**GIVEN REQUEST**
Report how many lines in the material below contain the string "sidebar". Give only the number.

>> BEGIN DATASET

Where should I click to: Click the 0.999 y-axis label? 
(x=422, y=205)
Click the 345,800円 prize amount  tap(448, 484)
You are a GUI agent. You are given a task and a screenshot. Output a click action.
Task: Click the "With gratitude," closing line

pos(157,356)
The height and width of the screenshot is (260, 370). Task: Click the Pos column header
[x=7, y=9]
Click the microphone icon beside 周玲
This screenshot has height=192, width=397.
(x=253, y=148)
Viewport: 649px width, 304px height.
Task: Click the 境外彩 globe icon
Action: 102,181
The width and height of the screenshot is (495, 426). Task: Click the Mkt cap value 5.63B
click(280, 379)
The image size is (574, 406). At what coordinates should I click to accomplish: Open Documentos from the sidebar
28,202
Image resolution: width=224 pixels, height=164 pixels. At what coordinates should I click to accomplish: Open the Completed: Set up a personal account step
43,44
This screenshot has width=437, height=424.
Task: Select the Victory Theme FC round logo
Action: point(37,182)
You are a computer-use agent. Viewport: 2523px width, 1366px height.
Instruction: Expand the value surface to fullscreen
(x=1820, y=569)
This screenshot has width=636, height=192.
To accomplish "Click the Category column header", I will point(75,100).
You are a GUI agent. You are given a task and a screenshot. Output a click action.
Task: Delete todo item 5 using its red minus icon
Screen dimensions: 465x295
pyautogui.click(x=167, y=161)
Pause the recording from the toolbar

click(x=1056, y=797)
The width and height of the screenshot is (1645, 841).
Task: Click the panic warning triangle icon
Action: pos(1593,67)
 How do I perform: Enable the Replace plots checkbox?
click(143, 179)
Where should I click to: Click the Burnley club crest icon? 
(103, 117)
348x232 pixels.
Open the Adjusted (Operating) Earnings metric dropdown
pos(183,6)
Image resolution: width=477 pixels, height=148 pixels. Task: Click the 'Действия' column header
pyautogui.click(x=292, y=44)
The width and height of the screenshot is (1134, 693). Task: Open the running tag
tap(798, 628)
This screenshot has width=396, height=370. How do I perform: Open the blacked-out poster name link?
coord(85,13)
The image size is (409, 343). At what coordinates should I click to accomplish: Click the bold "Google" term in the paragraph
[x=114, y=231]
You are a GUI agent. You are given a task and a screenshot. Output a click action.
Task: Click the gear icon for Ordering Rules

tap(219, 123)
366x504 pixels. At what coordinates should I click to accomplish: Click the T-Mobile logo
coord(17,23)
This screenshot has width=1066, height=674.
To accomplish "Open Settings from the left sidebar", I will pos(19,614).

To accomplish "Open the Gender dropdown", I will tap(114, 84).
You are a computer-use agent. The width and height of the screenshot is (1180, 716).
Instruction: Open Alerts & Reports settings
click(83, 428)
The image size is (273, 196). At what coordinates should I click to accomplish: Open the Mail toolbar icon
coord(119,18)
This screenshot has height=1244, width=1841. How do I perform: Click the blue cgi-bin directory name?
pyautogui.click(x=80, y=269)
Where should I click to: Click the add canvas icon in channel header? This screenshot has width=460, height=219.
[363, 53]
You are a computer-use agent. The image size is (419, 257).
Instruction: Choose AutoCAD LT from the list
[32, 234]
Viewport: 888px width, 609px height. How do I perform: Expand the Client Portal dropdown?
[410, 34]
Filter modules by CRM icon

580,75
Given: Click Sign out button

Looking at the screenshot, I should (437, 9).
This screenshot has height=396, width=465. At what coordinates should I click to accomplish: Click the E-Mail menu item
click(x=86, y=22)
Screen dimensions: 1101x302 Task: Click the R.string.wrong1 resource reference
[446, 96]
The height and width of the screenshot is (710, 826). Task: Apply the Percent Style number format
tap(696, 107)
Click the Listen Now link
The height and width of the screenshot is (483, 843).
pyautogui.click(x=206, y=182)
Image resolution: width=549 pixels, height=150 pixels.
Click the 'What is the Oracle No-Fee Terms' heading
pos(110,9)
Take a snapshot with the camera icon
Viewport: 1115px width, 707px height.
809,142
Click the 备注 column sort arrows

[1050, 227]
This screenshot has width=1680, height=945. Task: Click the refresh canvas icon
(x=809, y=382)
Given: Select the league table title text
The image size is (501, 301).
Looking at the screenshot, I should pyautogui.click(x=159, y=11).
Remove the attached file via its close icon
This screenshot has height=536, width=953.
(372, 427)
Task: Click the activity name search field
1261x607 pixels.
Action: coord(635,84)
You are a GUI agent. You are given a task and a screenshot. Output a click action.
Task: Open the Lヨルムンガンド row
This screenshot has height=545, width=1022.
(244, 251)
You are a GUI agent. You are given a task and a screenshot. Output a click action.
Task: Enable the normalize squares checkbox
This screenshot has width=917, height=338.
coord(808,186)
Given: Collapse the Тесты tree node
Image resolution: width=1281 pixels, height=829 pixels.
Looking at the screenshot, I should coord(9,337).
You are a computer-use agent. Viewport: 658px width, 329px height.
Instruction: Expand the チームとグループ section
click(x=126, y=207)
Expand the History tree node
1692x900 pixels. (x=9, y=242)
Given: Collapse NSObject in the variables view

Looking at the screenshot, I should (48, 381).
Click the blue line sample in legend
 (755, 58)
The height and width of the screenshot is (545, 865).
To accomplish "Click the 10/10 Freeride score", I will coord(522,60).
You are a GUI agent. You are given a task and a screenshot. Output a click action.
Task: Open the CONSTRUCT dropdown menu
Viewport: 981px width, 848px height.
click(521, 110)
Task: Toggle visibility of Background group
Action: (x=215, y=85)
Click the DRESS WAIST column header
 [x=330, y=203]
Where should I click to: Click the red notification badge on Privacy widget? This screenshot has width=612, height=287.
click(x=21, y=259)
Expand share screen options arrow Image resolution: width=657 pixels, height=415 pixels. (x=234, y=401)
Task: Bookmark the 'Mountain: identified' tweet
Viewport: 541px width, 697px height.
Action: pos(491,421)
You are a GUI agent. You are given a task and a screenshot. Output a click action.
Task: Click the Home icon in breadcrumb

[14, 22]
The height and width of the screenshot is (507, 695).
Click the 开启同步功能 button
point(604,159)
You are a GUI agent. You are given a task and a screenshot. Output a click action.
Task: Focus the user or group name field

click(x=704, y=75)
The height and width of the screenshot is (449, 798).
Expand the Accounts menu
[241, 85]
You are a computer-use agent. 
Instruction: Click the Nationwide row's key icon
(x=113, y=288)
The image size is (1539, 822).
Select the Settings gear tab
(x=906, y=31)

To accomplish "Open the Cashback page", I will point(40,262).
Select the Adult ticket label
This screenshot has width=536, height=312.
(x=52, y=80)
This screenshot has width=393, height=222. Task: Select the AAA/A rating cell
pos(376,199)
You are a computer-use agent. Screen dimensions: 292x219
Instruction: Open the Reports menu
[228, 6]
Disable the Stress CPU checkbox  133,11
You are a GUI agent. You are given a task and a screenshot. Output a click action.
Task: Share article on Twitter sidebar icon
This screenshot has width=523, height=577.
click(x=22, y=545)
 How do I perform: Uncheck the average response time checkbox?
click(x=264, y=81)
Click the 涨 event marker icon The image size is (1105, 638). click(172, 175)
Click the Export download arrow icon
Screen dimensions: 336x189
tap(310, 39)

>> END DATASET

**FINAL RESULT**
3